演習の目的 ▸
選抜甲子園中止をめぐる社説のうち、「自粛への有形無形の圧力は強ま」で始まり「十分に是認できるはずだった。」で終わる部分を、「高野連」を「日本高校野球連盟」に置き換えて書き直してください。

表示テキスト ▸
#####
【主張】選抜甲子園中止 自粛圧力の拡大を危ぶむ

 新型コロナウイルスの感染拡大で大規模イベントの中止や延期が相次ぐなか、日本高校野球連盟は選抜高校野球大会の中止を決めた。

 極めて残念である。過度の自粛ムードは歓迎しない。「独自の判断」を強調してきた高野連には感染の拡大防止に手を尽くして無観客開催を選択し、停滞する社会の雰囲気を変える一助となってほしかった。

 政府は全国の小中学校や高校に休校を要請してきた。安倍晋三首相は10日、大規模イベントなどの自粛要請について、19日頃までの継続を求めていた。全国高校体育連盟に加盟する各競技団体は3月に実施予定だった全ての選抜大会の中止を決定していた。

 自粛への有形無形の圧力は強まっていた。高野連は「選手の健康の安全が第一という教育者としての苦渋の決断」と説明した。十分に理解できる。

 開催を強行すれば「なぜ野球だけが」との強い反発も容易に予想できた。だが高野連には、野球の競技特性も鑑みた「独自の判断」への期待もあった。

 厚生労働省は新型コロナウイルス感染拡大の特徴として「換気が悪い」「人が密に集まって過ごす」「不特定多数の人の接触」の3つを挙げている。

 屋外の広いグラウンドに9人の守備選手が散り、攻撃側は1人ずつ打席に入る野球の競技形態は、この3条件からほど遠い。移動や合宿への危惧は大会開催への可否とは別に、それぞれの工夫に求めるべきだったろう。

 プロ野球やJリーグは、すでに開幕の延期を決定している。プロの興行として、観客抜きの試合はあり得ないとの判断である。

 高校野球は観客のためにプレーをするわけではない。純粋な試合への渇望に応える判断は、十分に是認できるはずだった。

 感染拡大との戦いは、終わりの予測が立たない。息の長い戦いとなる可能性もある。無条件に全て一律の自粛が続けば、社会生活が成り立たなくなる。最悪なのは、自粛圧力の前に思考停止に陥ることである。

 想像していた。アルプススタンドの応援合戦がない静寂の甲子園球場に打球音が響き、球児同士の掛け声がこだまする。球児らは応援の有無にかかわらず、全力でプレーするだろう。野球の原点を見る大会となるのではないかと。
#####
収集データ:
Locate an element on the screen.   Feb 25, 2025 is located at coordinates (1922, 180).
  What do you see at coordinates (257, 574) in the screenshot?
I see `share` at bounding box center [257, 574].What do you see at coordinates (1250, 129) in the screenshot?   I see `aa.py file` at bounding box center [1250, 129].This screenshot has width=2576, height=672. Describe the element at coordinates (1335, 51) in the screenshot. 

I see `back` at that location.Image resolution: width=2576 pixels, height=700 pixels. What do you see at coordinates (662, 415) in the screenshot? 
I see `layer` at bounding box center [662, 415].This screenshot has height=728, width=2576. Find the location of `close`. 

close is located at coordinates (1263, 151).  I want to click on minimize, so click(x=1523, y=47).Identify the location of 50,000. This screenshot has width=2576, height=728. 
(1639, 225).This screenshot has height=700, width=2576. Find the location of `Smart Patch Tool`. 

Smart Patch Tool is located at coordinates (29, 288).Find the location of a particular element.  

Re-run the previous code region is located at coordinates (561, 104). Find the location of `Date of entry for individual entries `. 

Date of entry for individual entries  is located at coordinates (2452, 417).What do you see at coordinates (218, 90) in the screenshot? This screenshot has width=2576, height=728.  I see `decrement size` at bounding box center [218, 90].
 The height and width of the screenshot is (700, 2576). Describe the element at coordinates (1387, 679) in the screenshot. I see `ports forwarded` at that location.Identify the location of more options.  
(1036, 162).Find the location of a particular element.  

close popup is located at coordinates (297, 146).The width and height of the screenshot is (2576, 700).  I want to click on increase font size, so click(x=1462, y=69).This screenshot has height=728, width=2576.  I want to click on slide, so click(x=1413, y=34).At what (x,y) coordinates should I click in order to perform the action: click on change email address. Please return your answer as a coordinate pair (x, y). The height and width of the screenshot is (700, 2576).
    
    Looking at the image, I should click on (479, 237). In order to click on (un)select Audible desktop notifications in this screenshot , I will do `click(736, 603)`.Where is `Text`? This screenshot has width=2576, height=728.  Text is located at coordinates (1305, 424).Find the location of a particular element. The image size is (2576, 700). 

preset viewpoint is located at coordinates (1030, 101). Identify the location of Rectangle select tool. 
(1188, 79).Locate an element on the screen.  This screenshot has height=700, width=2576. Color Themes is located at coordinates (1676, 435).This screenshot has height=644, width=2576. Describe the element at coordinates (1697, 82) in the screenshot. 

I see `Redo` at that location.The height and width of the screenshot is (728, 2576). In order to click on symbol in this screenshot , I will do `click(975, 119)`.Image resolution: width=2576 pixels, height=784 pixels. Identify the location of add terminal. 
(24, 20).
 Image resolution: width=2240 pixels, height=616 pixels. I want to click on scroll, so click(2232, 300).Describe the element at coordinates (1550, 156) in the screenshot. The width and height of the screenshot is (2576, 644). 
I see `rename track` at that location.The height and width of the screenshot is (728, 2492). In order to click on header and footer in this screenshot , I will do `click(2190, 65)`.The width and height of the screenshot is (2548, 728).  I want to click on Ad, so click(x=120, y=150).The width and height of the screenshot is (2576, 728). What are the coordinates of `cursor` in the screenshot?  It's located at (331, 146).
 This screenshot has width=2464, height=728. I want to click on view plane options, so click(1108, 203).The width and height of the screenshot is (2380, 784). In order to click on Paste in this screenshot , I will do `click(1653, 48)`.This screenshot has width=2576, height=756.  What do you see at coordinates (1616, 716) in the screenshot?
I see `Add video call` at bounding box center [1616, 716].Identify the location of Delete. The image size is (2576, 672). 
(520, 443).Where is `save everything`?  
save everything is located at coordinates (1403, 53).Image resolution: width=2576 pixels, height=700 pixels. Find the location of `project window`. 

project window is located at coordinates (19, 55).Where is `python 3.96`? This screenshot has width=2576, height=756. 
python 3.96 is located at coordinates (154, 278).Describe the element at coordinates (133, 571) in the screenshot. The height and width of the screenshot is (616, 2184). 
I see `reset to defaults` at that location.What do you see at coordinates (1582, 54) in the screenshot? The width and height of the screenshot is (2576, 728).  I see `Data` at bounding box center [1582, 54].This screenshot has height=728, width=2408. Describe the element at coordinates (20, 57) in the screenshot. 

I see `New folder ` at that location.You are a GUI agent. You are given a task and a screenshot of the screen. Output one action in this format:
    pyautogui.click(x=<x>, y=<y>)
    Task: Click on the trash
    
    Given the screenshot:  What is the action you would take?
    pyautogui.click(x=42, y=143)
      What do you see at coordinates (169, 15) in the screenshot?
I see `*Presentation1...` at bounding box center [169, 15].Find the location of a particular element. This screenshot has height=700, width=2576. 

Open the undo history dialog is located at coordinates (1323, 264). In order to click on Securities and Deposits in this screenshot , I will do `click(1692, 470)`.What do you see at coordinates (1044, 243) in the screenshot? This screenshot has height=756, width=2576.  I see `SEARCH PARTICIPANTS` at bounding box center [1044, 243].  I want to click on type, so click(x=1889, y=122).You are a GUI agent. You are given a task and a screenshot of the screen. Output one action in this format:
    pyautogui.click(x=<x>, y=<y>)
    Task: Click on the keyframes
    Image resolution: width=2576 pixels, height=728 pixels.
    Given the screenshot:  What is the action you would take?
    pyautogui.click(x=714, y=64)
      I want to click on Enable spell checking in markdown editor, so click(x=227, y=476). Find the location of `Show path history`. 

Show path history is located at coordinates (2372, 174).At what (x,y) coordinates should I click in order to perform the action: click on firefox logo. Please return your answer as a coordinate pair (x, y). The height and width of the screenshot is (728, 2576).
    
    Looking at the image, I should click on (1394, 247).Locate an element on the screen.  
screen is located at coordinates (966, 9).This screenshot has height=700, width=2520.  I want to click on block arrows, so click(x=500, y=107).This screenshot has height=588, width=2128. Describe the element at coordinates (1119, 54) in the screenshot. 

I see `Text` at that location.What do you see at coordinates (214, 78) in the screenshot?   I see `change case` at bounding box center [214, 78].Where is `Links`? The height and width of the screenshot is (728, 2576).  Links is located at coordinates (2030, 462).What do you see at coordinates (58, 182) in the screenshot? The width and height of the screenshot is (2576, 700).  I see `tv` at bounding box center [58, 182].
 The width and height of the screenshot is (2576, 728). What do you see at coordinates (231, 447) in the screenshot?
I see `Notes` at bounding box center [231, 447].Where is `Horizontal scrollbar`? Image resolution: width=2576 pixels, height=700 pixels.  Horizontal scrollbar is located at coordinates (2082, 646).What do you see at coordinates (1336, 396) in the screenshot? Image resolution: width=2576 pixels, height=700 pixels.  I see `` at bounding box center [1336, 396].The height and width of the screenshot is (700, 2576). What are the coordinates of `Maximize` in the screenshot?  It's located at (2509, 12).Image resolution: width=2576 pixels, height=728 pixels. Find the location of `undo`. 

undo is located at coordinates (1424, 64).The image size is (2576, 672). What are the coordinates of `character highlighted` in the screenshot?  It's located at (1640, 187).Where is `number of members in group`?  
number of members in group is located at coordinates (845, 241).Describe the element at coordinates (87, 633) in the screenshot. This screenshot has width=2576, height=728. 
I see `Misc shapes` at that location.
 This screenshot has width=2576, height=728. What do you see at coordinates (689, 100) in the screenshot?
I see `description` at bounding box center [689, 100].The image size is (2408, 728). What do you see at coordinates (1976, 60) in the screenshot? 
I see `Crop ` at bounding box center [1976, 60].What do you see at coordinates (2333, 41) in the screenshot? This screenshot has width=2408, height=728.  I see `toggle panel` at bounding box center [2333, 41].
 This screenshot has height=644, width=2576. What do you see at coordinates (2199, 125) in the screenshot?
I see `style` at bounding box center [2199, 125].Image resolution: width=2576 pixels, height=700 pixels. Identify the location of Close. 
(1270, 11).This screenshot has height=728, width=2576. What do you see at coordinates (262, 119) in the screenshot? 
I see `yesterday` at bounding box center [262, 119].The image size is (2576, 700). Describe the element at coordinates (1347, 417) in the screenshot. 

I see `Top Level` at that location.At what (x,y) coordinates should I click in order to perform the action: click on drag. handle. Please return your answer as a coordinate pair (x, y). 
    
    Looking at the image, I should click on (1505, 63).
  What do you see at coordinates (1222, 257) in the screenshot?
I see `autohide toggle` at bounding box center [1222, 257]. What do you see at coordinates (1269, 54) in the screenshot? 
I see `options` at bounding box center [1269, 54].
#####
作業結果 ▸
自粛への有形無形の圧力は強まっていた。日本高校野球連盟は「選手の健康の安全が第一という教育者としての苦渋の決断」と説明した。十分に理解できる。

 開催を強行すれば「なぜ野球だけが」との強い反発も容易に予想できた。だが日本高校野球連盟には、野球の競技特性も鑑みた「独自の判断」への期待もあった。

 厚生労働省は新型コロナウイルス感染拡大の特徴として「換気が悪い」「人が密に集まって過ごす」「不特定多数の人の接触」の3つを挙げている。

 屋外の広いグラウンドに9人の守備選手が散り、攻撃側は1人ずつ打席に入る野球の競技形態は、この3条件からほど遠い。移動や合宿への危惧は大会開催への可否とは別に、それぞれの工夫に求めるべきだったろう。

 プロ野球やJリーグは、すでに開幕の延期を決定している。プロの興行として、観客抜きの試合はあり得ないとの判断である。

 高校野球は観客のためにプレーをするわけではない。純粋な試合への渇望に応える判断は、十分に是認できるはずだった。